*** Block opens ***

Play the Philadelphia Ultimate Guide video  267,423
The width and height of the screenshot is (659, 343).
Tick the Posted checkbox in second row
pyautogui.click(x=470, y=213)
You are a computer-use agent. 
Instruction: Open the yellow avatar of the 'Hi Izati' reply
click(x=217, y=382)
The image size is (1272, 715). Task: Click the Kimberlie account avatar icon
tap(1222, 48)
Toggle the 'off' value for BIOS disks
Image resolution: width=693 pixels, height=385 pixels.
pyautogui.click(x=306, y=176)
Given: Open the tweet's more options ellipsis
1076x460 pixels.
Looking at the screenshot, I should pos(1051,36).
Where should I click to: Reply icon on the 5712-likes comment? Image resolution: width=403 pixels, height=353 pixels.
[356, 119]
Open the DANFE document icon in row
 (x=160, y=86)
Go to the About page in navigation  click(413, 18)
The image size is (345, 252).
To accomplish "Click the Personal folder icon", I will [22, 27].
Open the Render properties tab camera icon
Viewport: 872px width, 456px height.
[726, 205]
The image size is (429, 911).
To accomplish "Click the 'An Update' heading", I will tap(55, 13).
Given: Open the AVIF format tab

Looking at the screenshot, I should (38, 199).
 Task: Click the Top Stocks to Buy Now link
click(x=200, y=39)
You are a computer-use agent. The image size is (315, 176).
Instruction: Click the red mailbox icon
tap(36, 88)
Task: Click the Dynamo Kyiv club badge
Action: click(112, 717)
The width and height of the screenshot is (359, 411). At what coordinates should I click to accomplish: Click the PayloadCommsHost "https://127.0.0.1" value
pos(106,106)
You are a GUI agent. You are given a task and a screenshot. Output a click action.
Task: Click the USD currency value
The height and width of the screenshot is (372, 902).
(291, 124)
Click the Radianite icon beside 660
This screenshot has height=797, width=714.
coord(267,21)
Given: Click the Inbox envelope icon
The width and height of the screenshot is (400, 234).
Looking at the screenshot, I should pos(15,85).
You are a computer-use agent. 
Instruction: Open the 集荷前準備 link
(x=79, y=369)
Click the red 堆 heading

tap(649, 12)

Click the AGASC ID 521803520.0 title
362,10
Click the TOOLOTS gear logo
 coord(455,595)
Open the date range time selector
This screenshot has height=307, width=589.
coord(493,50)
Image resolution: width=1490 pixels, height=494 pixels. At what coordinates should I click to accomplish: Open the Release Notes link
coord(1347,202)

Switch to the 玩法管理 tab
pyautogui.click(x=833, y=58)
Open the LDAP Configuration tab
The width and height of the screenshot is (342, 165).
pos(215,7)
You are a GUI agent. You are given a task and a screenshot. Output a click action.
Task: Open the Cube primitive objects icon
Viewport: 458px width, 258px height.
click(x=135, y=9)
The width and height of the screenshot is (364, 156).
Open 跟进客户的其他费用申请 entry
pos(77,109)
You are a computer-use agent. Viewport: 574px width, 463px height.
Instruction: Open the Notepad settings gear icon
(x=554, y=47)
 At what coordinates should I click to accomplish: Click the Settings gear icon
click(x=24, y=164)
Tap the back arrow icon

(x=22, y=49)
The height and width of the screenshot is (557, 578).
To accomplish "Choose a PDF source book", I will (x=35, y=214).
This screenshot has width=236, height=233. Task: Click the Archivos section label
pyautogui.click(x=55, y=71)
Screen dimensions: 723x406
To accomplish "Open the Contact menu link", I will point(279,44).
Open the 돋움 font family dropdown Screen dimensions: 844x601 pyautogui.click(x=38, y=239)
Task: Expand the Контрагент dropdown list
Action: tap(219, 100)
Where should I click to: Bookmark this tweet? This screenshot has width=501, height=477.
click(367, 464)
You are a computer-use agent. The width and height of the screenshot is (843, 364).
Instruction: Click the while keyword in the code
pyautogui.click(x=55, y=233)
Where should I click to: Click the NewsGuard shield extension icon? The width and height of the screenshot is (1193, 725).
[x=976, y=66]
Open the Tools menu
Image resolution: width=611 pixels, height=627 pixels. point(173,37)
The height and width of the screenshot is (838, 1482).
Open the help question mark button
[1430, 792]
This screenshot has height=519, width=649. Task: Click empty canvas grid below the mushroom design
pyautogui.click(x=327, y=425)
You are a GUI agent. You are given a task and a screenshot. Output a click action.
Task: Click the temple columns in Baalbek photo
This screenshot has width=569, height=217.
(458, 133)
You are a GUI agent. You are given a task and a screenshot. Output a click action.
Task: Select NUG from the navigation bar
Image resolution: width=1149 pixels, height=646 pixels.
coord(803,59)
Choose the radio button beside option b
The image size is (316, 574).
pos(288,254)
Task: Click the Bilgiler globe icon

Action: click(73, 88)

*** Block closes ***

▸ Task details:
Retype the whole listing without changing anything.

▸ Written answer:
Play the Philadelphia Ultimate Guide video  267,423
The width and height of the screenshot is (659, 343).
Tick the Posted checkbox in second row
pyautogui.click(x=470, y=213)
You are a computer-use agent. 
Instruction: Open the yellow avatar of the 'Hi Izati' reply
click(x=217, y=382)
The image size is (1272, 715). Task: Click the Kimberlie account avatar icon
tap(1222, 48)
Toggle the 'off' value for BIOS disks
Image resolution: width=693 pixels, height=385 pixels.
pyautogui.click(x=306, y=176)
Given: Open the tweet's more options ellipsis
1076x460 pixels.
Looking at the screenshot, I should pos(1051,36).
Where should I click to: Reply icon on the 5712-likes comment? Image resolution: width=403 pixels, height=353 pixels.
[356, 119]
Open the DANFE document icon in row
 (x=160, y=86)
Go to the About page in navigation  click(413, 18)
The image size is (345, 252).
To accomplish "Click the Personal folder icon", I will [22, 27].
Open the Render properties tab camera icon
Viewport: 872px width, 456px height.
[726, 205]
The image size is (429, 911).
To accomplish "Click the 'An Update' heading", I will tap(55, 13).
Given: Open the AVIF format tab

Looking at the screenshot, I should (38, 199).
 Task: Click the Top Stocks to Buy Now link
click(x=200, y=39)
You are a computer-use agent. The image size is (315, 176).
Instruction: Click the red mailbox icon
tap(36, 88)
Task: Click the Dynamo Kyiv club badge
Action: click(112, 717)
The width and height of the screenshot is (359, 411). At what coordinates should I click to accomplish: Click the PayloadCommsHost "https://127.0.0.1" value
pos(106,106)
You are a GUI agent. You are given a task and a screenshot. Output a click action.
Task: Click the USD currency value
The height and width of the screenshot is (372, 902).
(291, 124)
Click the Radianite icon beside 660
This screenshot has height=797, width=714.
coord(267,21)
Given: Click the Inbox envelope icon
The width and height of the screenshot is (400, 234).
Looking at the screenshot, I should pos(15,85).
You are a computer-use agent. 
Instruction: Open the 集荷前準備 link
(x=79, y=369)
Click the red 堆 heading

tap(649, 12)

Click the AGASC ID 521803520.0 title
362,10
Click the TOOLOTS gear logo
 coord(455,595)
Open the date range time selector
This screenshot has height=307, width=589.
coord(493,50)
Image resolution: width=1490 pixels, height=494 pixels. At what coordinates should I click to accomplish: Open the Release Notes link
coord(1347,202)

Switch to the 玩法管理 tab
pyautogui.click(x=833, y=58)
Open the LDAP Configuration tab
The width and height of the screenshot is (342, 165).
pos(215,7)
You are a GUI agent. You are given a task and a screenshot. Output a click action.
Task: Open the Cube primitive objects icon
Viewport: 458px width, 258px height.
click(x=135, y=9)
The width and height of the screenshot is (364, 156).
Open 跟进客户的其他费用申请 entry
pos(77,109)
You are a computer-use agent. Viewport: 574px width, 463px height.
Instruction: Open the Notepad settings gear icon
(x=554, y=47)
 At what coordinates should I click to accomplish: Click the Settings gear icon
click(x=24, y=164)
Tap the back arrow icon

(x=22, y=49)
The height and width of the screenshot is (557, 578).
To accomplish "Choose a PDF source book", I will (x=35, y=214).
This screenshot has width=236, height=233. Task: Click the Archivos section label
pyautogui.click(x=55, y=71)
Screen dimensions: 723x406
To accomplish "Open the Contact menu link", I will point(279,44).
Open the 돋움 font family dropdown Screen dimensions: 844x601 pyautogui.click(x=38, y=239)
Task: Expand the Контрагент dropdown list
Action: tap(219, 100)
Where should I click to: Bookmark this tweet? This screenshot has width=501, height=477.
click(367, 464)
You are a computer-use agent. The width and height of the screenshot is (843, 364).
Instruction: Click the while keyword in the code
pyautogui.click(x=55, y=233)
Where should I click to: Click the NewsGuard shield extension icon? The width and height of the screenshot is (1193, 725).
[x=976, y=66]
Open the Tools menu
Image resolution: width=611 pixels, height=627 pixels. point(173,37)
The height and width of the screenshot is (838, 1482).
Open the help question mark button
[1430, 792]
This screenshot has height=519, width=649. Task: Click empty canvas grid below the mushroom design
pyautogui.click(x=327, y=425)
You are a GUI agent. You are given a task and a screenshot. Output a click action.
Task: Click the temple columns in Baalbek photo
This screenshot has width=569, height=217.
(458, 133)
You are a GUI agent. You are given a task and a screenshot. Output a click action.
Task: Select NUG from the navigation bar
Image resolution: width=1149 pixels, height=646 pixels.
coord(803,59)
Choose the radio button beside option b
The image size is (316, 574).
pos(288,254)
Task: Click the Bilgiler globe icon

Action: click(73, 88)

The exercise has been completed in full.